▶ **TASK INSTRUCTIONS**: Leaving pictures aside, set down each line exactly, from the first line of the data to the line with "Given: Open the 着信データ menu item", both included.

=-=-=

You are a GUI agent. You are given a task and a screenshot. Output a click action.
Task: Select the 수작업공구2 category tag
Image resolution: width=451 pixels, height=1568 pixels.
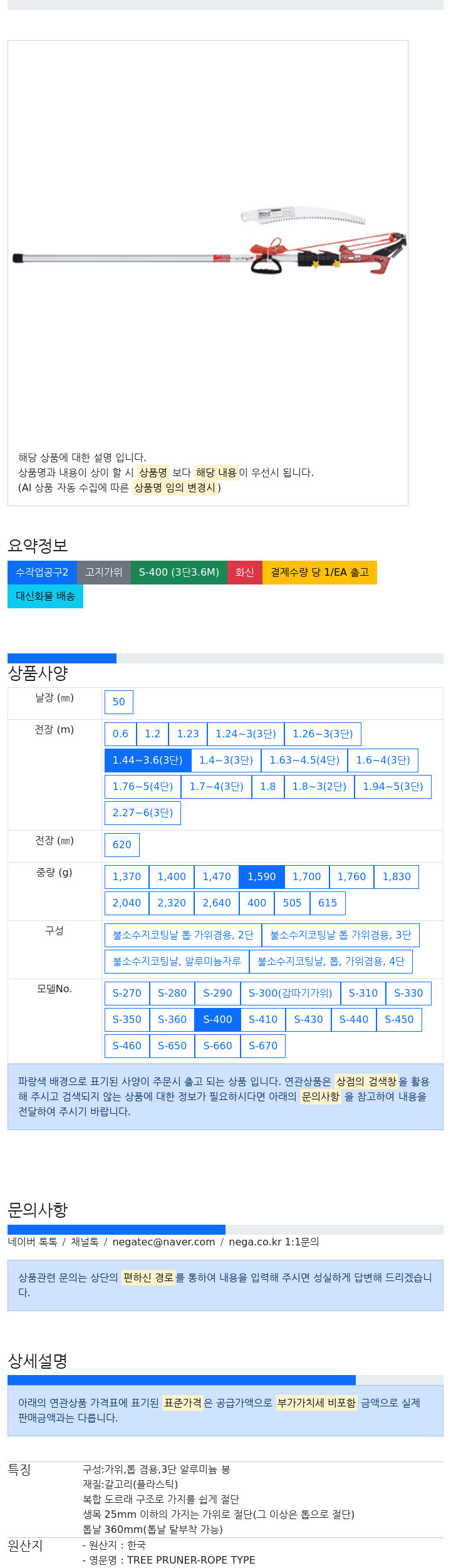(42, 573)
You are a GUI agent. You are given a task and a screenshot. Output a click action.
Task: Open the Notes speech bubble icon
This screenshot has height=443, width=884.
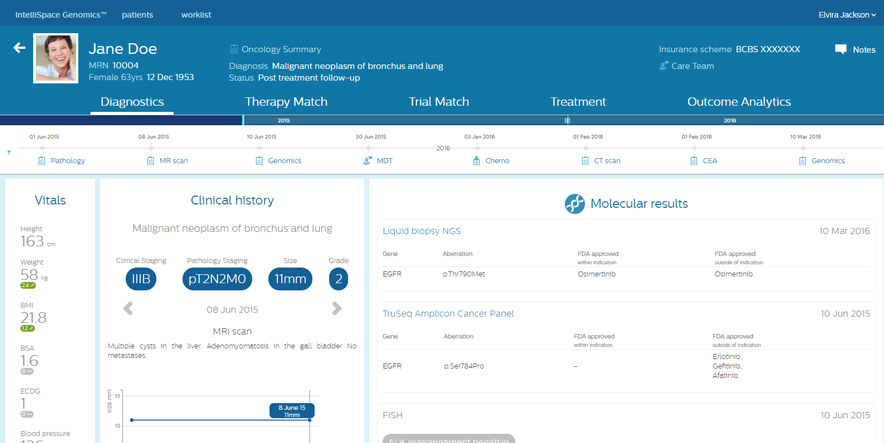841,49
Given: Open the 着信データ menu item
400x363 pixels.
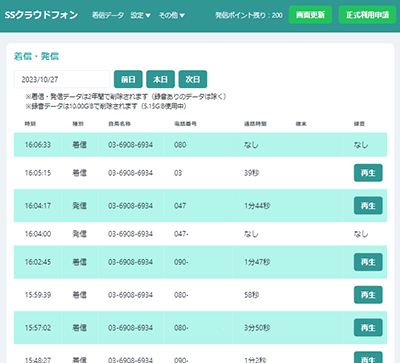Looking at the screenshot, I should [x=108, y=15].
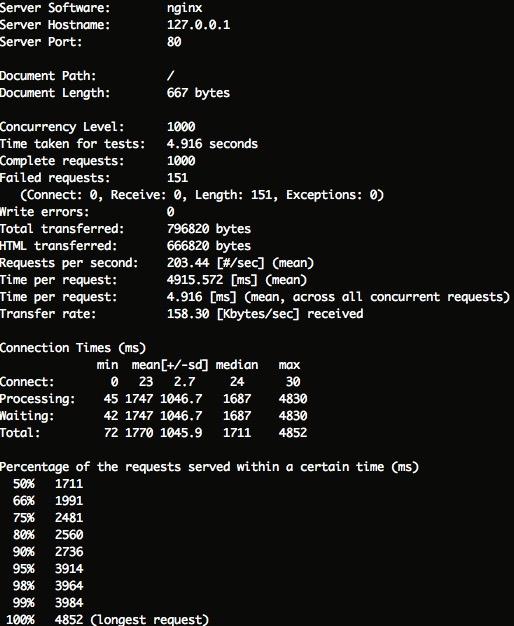Image resolution: width=514 pixels, height=626 pixels.
Task: Click the Document Length 667 bytes value
Action: tap(198, 93)
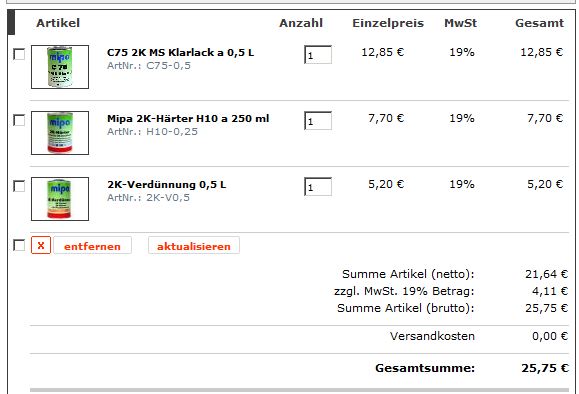
Task: Open the Mipa 2K-Härter H10 a 250 ml link
Action: tap(188, 119)
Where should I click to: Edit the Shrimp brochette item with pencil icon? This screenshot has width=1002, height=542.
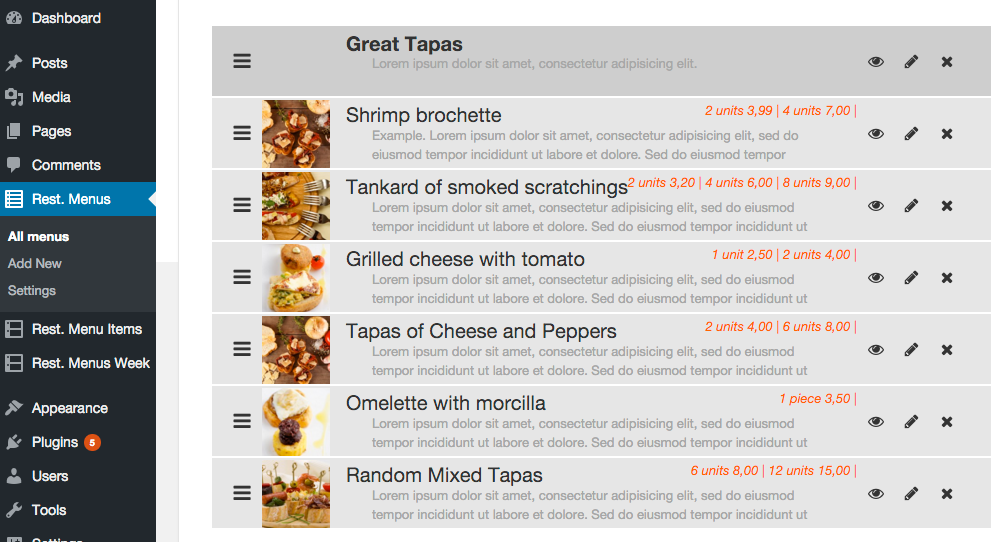tap(911, 134)
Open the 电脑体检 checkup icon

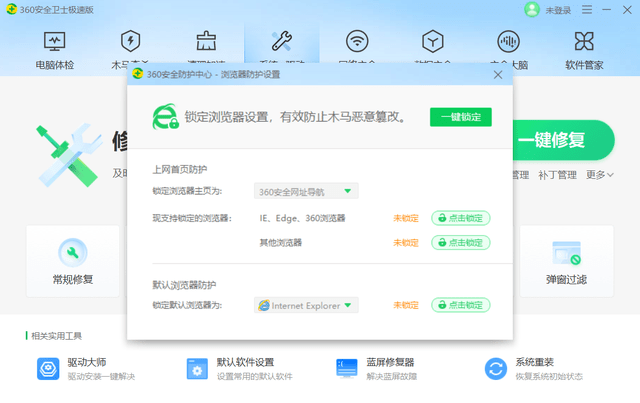click(55, 42)
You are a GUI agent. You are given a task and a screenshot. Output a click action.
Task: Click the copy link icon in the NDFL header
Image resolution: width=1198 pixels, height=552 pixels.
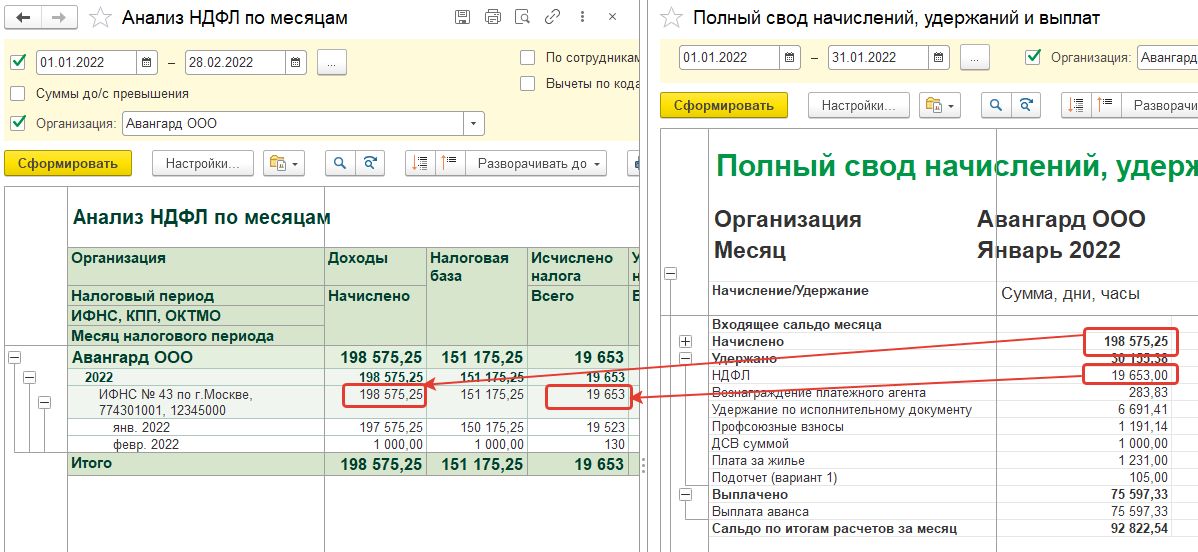(552, 17)
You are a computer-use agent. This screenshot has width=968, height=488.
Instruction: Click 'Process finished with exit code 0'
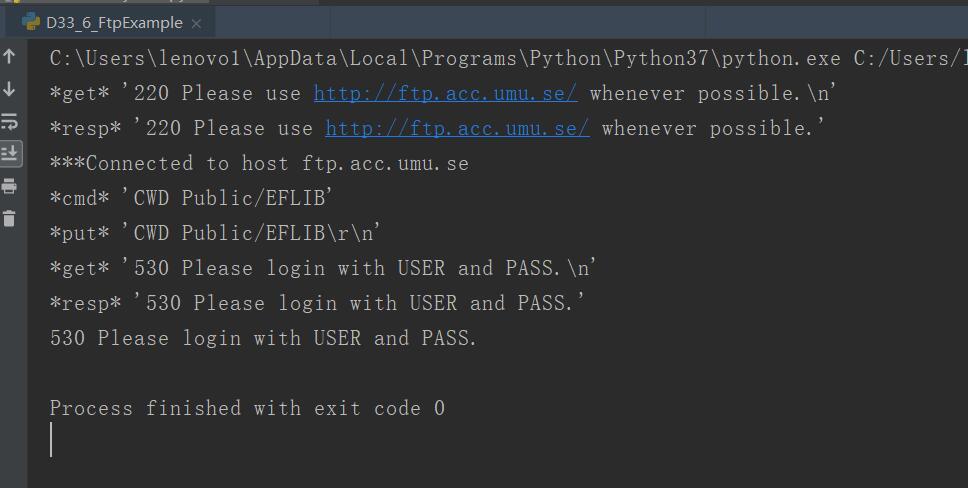click(247, 408)
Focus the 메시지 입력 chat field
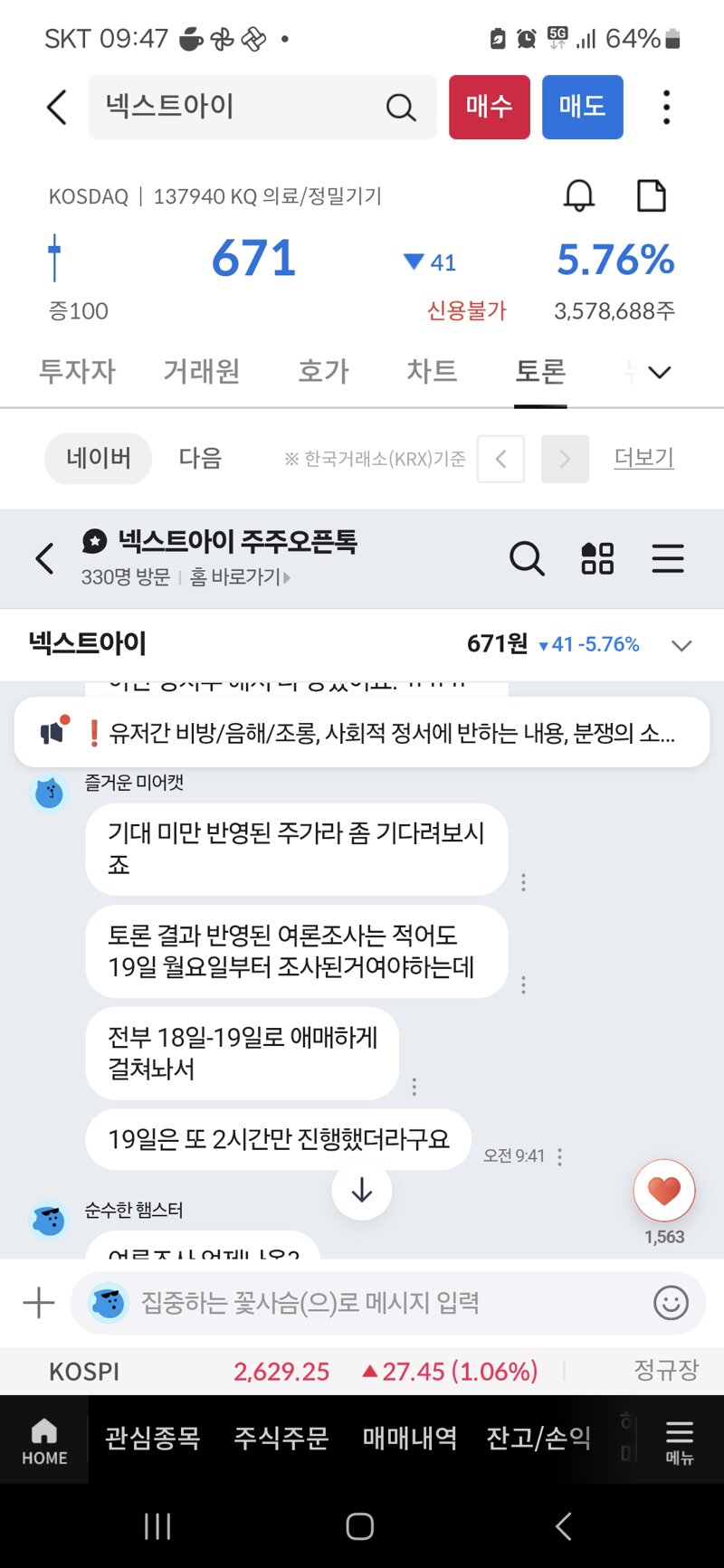 [x=389, y=1303]
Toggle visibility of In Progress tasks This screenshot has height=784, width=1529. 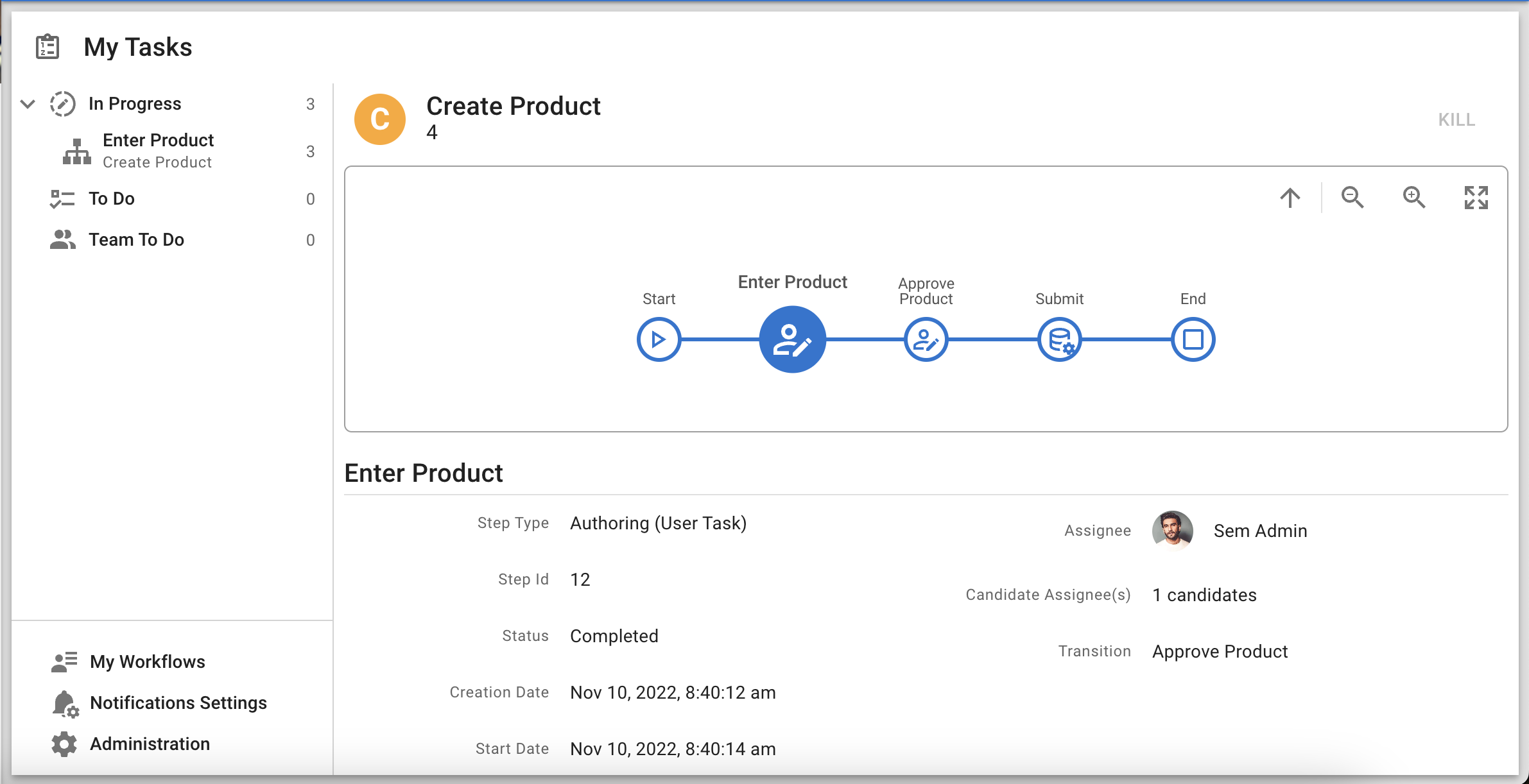(27, 104)
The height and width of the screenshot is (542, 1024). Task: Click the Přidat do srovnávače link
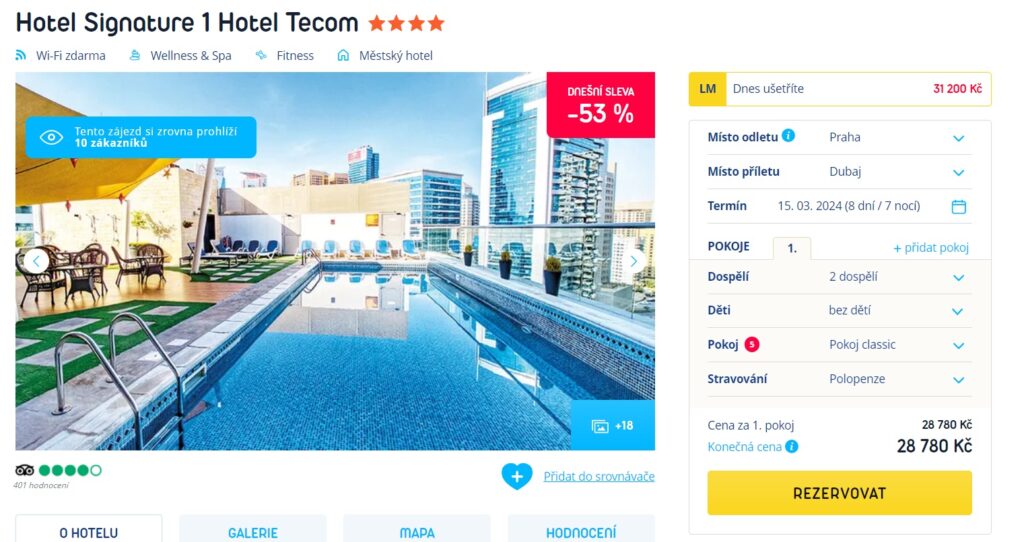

=-=-=

▶ **RESPONSE BOX**:
You are a GUI agent. You are given a task and a screenshot. Output a click action.
Task: Select the 수작업공구2 category tag
Image resolution: width=451 pixels, height=1568 pixels.
(42, 573)
You are a GUI agent. You are given a task and a screenshot. Output a click action.
Task: Open the Notes speech bubble icon
This screenshot has height=443, width=884.
841,49
Given: Open the 着信データ menu item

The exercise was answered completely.